Scene #4 Disobedience and Wandering
Even when God gives us clear commands that would honor Him, we simply don’t desire to obey Him, but God in His mercy often spares us for “His name’s sake” (Exodus 20:21 cf. 13-14), which means to protect His glory, which is the reason He created in the first place

Scene #5 The Desire For a King
Even though God was Israel’s king, they desired to be ruled by another, and requested a king to rule over them. In spite of their insubordination, the Lord remained faithful to His promises “For His name sake” (1 Samuel 12:19-23). Preserving a people for Himself was more important in His plan that to destroy them for their sin.

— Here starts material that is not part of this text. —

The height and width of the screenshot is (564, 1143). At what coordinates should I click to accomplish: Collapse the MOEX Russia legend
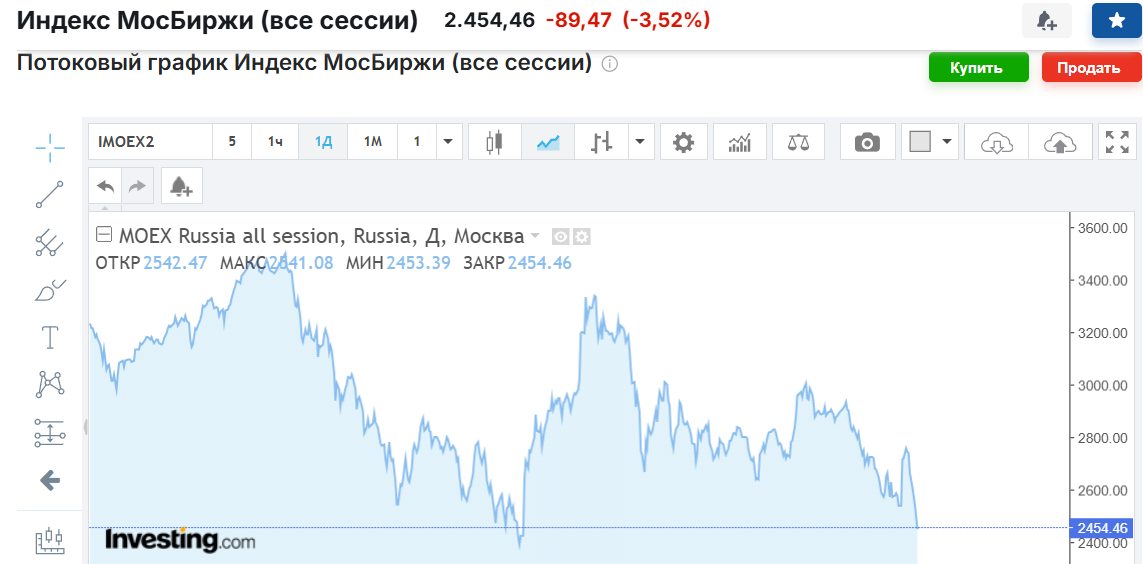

Scene #6 A Sanctuary of Glory
In spite of humanities sin, Solomon (David’s Son; 3rd king of Israel) built a temple in order to honor the name of the Lord, and to request His blessing on the people of God (See 1 Kings 8:41-45).

Scene #7 Exile and Restoration
The exile of God’s people had to have been a horrible time in Israel’s history. It must have felt that God was abandoning them and His promises to their fathers, but once again through His mercy, and because of His promise and His own glory; He redeemed His people (Isaiah 48:9-11; Ezekiel 36:22-23, 32).

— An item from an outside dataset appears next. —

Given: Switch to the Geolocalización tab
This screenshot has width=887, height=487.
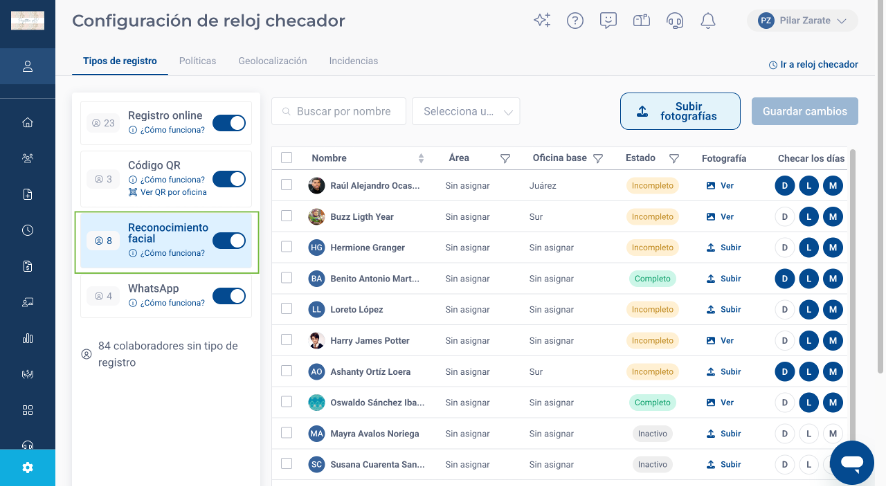Looking at the screenshot, I should point(273,61).
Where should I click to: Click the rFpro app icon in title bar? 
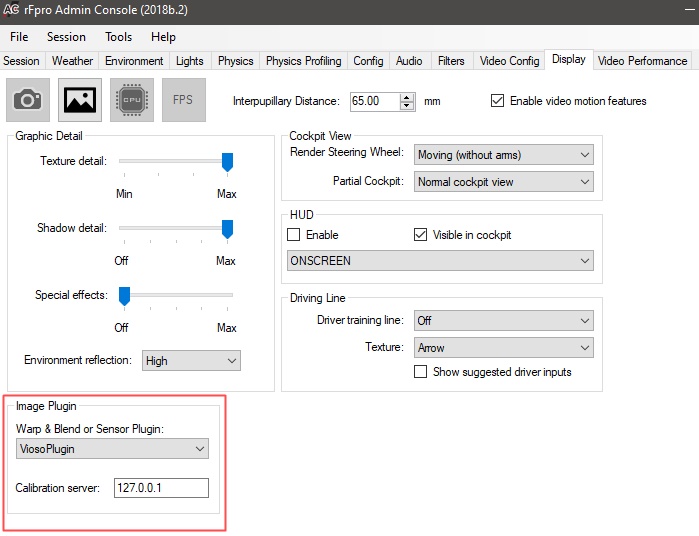12,9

Act 4 The Promise Fulfilled
In the New Testament we find the fulfillment of what the Old Testament has pointed to. Jesus is the hero of this story. His work on the cross pays the just penalty for humanities’ rebellion. It is Genesis 3:15 realized! However, we come to realize that Christ came, not as the sole purpose to save us from our sin, but to glorify His Father in Heaven (2 Corinthians 4:6; John 4:34; 7:18; 12:27-28). God’s glory is represented in showing His righteousness through the righteous work of Jesus on the cross (Romans 3:25).

Act 5 The Consummation
In the end, Jesus the hero returns to establish what He began in His church; a kingdom that will glorify God on the earth (2 Thessalonians 1:9-10; Revelation 21:23). God finishes His story with a creation that glorifies His name in all the earth.

… to the Heart
Everything God does is for His glory! His purposes work toward that end. Salvation is a by-product of this end, because His glory is displayed in His supreme love for His people, and His desire to keep His promise and show mercy and grace to a rebellious people. His glory is also displayed in a righteous judgment to all who continue in rebellion.

We will never be in perfect concert with god’s story, and His will in our lives, but His story reminds us that we exist to glorify Him (1 Corinthians 10:31), but we will always fall short in our faithfulness, but He is always faithful, and it is because of that that we can rejoice and have hope that in our imperfections we are accepted, because of His perfection!!